*** Material provided ***
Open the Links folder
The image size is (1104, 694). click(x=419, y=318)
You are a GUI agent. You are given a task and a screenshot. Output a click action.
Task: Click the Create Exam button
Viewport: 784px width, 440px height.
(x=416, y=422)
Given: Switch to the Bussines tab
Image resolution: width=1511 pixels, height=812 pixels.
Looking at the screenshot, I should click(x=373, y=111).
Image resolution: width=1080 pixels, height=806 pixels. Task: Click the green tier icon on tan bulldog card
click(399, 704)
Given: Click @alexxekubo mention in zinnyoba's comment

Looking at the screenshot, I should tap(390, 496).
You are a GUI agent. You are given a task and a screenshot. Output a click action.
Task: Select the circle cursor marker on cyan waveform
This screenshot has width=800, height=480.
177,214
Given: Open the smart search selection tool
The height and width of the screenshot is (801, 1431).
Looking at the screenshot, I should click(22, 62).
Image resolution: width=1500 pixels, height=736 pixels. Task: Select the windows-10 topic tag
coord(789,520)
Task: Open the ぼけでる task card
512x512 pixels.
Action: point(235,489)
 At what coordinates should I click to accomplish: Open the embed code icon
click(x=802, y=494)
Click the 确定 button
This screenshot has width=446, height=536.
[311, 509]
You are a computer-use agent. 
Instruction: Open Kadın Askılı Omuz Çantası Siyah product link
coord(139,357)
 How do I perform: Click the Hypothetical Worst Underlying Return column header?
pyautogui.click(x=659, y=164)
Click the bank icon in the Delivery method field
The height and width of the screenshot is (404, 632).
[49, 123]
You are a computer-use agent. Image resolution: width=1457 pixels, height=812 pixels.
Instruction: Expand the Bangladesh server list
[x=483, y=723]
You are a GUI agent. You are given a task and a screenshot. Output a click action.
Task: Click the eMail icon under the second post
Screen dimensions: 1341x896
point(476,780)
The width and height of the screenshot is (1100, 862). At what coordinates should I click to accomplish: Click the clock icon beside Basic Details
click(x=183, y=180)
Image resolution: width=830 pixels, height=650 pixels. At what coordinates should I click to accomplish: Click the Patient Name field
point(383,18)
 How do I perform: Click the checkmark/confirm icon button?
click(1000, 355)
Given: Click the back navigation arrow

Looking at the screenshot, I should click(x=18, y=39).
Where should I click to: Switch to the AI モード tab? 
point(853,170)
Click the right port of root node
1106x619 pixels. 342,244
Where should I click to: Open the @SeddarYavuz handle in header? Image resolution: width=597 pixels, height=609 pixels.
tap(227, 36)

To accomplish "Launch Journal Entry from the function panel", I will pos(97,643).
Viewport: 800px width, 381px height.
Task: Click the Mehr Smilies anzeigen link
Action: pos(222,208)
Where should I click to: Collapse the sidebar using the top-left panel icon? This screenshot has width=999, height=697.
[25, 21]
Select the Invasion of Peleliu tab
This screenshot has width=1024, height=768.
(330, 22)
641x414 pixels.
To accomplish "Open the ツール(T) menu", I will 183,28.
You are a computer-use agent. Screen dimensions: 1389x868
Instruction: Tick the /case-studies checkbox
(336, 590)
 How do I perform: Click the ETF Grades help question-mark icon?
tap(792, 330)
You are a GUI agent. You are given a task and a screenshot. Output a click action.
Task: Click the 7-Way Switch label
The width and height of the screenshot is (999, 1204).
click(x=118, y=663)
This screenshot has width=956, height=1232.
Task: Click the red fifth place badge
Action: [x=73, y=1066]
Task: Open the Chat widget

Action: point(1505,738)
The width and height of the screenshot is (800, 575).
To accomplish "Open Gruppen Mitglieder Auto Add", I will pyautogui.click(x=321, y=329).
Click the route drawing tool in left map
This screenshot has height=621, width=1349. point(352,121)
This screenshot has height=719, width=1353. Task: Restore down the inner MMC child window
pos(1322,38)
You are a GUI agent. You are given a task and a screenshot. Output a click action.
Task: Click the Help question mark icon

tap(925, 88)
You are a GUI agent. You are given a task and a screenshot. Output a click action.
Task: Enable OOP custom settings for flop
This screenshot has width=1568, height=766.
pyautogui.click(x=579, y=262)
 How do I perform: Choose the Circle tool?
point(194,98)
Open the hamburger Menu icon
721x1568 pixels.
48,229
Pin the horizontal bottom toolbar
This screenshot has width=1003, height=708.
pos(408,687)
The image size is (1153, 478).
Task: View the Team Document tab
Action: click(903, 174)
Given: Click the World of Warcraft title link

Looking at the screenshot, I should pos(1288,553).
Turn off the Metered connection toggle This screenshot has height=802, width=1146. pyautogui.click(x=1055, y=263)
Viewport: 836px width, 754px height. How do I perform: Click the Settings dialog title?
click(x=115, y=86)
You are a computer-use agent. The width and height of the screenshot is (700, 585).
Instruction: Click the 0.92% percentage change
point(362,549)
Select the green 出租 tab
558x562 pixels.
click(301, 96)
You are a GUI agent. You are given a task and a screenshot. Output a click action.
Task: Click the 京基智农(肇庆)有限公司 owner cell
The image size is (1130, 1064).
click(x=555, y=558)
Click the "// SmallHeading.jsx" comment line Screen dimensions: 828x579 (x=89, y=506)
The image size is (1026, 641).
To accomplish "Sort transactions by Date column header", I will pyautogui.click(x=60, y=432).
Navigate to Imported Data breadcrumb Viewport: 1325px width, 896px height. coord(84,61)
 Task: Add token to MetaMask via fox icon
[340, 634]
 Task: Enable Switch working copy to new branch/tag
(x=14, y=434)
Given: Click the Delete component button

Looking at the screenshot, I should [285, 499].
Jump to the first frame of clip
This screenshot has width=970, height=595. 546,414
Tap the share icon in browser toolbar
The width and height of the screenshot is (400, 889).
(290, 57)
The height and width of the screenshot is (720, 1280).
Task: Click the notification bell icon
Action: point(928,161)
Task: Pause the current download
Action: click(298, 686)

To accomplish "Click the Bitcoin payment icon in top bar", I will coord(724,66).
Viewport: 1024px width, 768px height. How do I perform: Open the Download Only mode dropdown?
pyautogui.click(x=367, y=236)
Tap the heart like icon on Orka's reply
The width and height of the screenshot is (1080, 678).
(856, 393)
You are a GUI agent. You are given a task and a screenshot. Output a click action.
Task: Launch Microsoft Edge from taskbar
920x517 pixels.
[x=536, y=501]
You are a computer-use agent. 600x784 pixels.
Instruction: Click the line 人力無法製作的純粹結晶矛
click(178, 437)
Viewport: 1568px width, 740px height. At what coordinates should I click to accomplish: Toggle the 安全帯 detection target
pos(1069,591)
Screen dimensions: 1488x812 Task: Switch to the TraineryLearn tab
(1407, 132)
***
-- Task requirements --
Whole listing, every line: reproduce it exactly.

-- Output below --
Open the Links folder
The image size is (1104, 694). click(x=419, y=318)
You are a GUI agent. You are given a task and a screenshot. Output a click action.
Task: Click the Create Exam button
Viewport: 784px width, 440px height.
(x=416, y=422)
Given: Switch to the Bussines tab
Image resolution: width=1511 pixels, height=812 pixels.
Looking at the screenshot, I should click(x=373, y=111).
Image resolution: width=1080 pixels, height=806 pixels. Task: Click the green tier icon on tan bulldog card
click(399, 704)
Given: Click @alexxekubo mention in zinnyoba's comment

Looking at the screenshot, I should tap(390, 496).
You are a GUI agent. You are given a task and a screenshot. Output a click action.
Task: Select the circle cursor marker on cyan waveform
This screenshot has width=800, height=480.
177,214
Given: Open the smart search selection tool
The height and width of the screenshot is (801, 1431).
Looking at the screenshot, I should click(22, 62).
Image resolution: width=1500 pixels, height=736 pixels. Task: Select the windows-10 topic tag
coord(789,520)
Task: Open the ぼけでる task card
512x512 pixels.
Action: point(235,489)
 At what coordinates should I click to accomplish: Open the embed code icon
click(x=802, y=494)
Click the 确定 button
This screenshot has width=446, height=536.
[311, 509]
You are a computer-use agent. 
Instruction: Open Kadın Askılı Omuz Çantası Siyah product link
coord(139,357)
 How do I perform: Click the Hypothetical Worst Underlying Return column header?
pyautogui.click(x=659, y=164)
Click the bank icon in the Delivery method field
The height and width of the screenshot is (404, 632).
[49, 123]
You are a computer-use agent. Image resolution: width=1457 pixels, height=812 pixels.
Instruction: Expand the Bangladesh server list
[x=483, y=723]
You are a GUI agent. You are given a task and a screenshot. Output a click action.
Task: Click the eMail icon under the second post
Screen dimensions: 1341x896
point(476,780)
The width and height of the screenshot is (1100, 862). At what coordinates should I click to accomplish: Click the clock icon beside Basic Details
click(x=183, y=180)
Image resolution: width=830 pixels, height=650 pixels. At what coordinates should I click to accomplish: Click the Patient Name field
point(383,18)
 How do I perform: Click the checkmark/confirm icon button?
click(1000, 355)
Given: Click the back navigation arrow

Looking at the screenshot, I should click(x=18, y=39).
Where should I click to: Switch to the AI モード tab? 
point(853,170)
Click the right port of root node
1106x619 pixels. 342,244
Where should I click to: Open the @SeddarYavuz handle in header? Image resolution: width=597 pixels, height=609 pixels.
tap(227, 36)

To accomplish "Launch Journal Entry from the function panel", I will pos(97,643).
Viewport: 800px width, 381px height.
Task: Click the Mehr Smilies anzeigen link
Action: pos(222,208)
Where should I click to: Collapse the sidebar using the top-left panel icon? This screenshot has width=999, height=697.
[25, 21]
Select the Invasion of Peleliu tab
This screenshot has width=1024, height=768.
(330, 22)
641x414 pixels.
To accomplish "Open the ツール(T) menu", I will 183,28.
You are a computer-use agent. Screen dimensions: 1389x868
Instruction: Tick the /case-studies checkbox
(336, 590)
 How do I perform: Click the ETF Grades help question-mark icon?
tap(792, 330)
You are a GUI agent. You are given a task and a screenshot. Output a click action.
Task: Click the 7-Way Switch label
The width and height of the screenshot is (999, 1204).
click(x=118, y=663)
This screenshot has width=956, height=1232.
Task: Click the red fifth place badge
Action: [x=73, y=1066]
Task: Open the Chat widget

Action: point(1505,738)
The width and height of the screenshot is (800, 575).
To accomplish "Open Gruppen Mitglieder Auto Add", I will pyautogui.click(x=321, y=329).
Click the route drawing tool in left map
This screenshot has height=621, width=1349. point(352,121)
This screenshot has height=719, width=1353. Task: Restore down the inner MMC child window
pos(1322,38)
You are a GUI agent. You are given a task and a screenshot. Output a click action.
Task: Click the Help question mark icon

tap(925, 88)
You are a GUI agent. You are given a task and a screenshot. Output a click action.
Task: Enable OOP custom settings for flop
This screenshot has width=1568, height=766.
pyautogui.click(x=579, y=262)
 How do I perform: Choose the Circle tool?
point(194,98)
Open the hamburger Menu icon
721x1568 pixels.
48,229
Pin the horizontal bottom toolbar
This screenshot has width=1003, height=708.
pos(408,687)
The image size is (1153, 478).
Task: View the Team Document tab
Action: click(903, 174)
Given: Click the World of Warcraft title link

Looking at the screenshot, I should pos(1288,553).
Turn off the Metered connection toggle This screenshot has height=802, width=1146. pyautogui.click(x=1055, y=263)
Viewport: 836px width, 754px height. How do I perform: Click the Settings dialog title?
click(x=115, y=86)
You are a computer-use agent. The width and height of the screenshot is (700, 585).
Instruction: Click the 0.92% percentage change
point(362,549)
Select the green 出租 tab
558x562 pixels.
click(301, 96)
You are a GUI agent. You are given a task and a screenshot. Output a click action.
Task: Click the 京基智农(肇庆)有限公司 owner cell
The image size is (1130, 1064).
click(x=555, y=558)
Click the "// SmallHeading.jsx" comment line Screen dimensions: 828x579 (x=89, y=506)
The image size is (1026, 641).
To accomplish "Sort transactions by Date column header", I will pyautogui.click(x=60, y=432).
Navigate to Imported Data breadcrumb Viewport: 1325px width, 896px height. coord(84,61)
 Task: Add token to MetaMask via fox icon
[340, 634]
 Task: Enable Switch working copy to new branch/tag
(x=14, y=434)
Given: Click the Delete component button

Looking at the screenshot, I should [285, 499].
Jump to the first frame of clip
This screenshot has width=970, height=595. 546,414
Tap the share icon in browser toolbar
The width and height of the screenshot is (400, 889).
(290, 57)
The height and width of the screenshot is (720, 1280).
Task: Click the notification bell icon
Action: point(928,161)
Task: Pause the current download
Action: click(298, 686)

To accomplish "Click the Bitcoin payment icon in top bar", I will coord(724,66).
Viewport: 1024px width, 768px height. How do I perform: Open the Download Only mode dropdown?
pyautogui.click(x=367, y=236)
Tap the heart like icon on Orka's reply
The width and height of the screenshot is (1080, 678).
(856, 393)
You are a GUI agent. You are given a task and a screenshot. Output a click action.
Task: Launch Microsoft Edge from taskbar
920x517 pixels.
[x=536, y=501]
You are a computer-use agent. 600x784 pixels.
Instruction: Click the line 人力無法製作的純粹結晶矛
click(178, 437)
Viewport: 1568px width, 740px height. At what coordinates should I click to accomplish: Toggle the 安全帯 detection target
pos(1069,591)
Screen dimensions: 1488x812 Task: Switch to the TraineryLearn tab
(1407, 132)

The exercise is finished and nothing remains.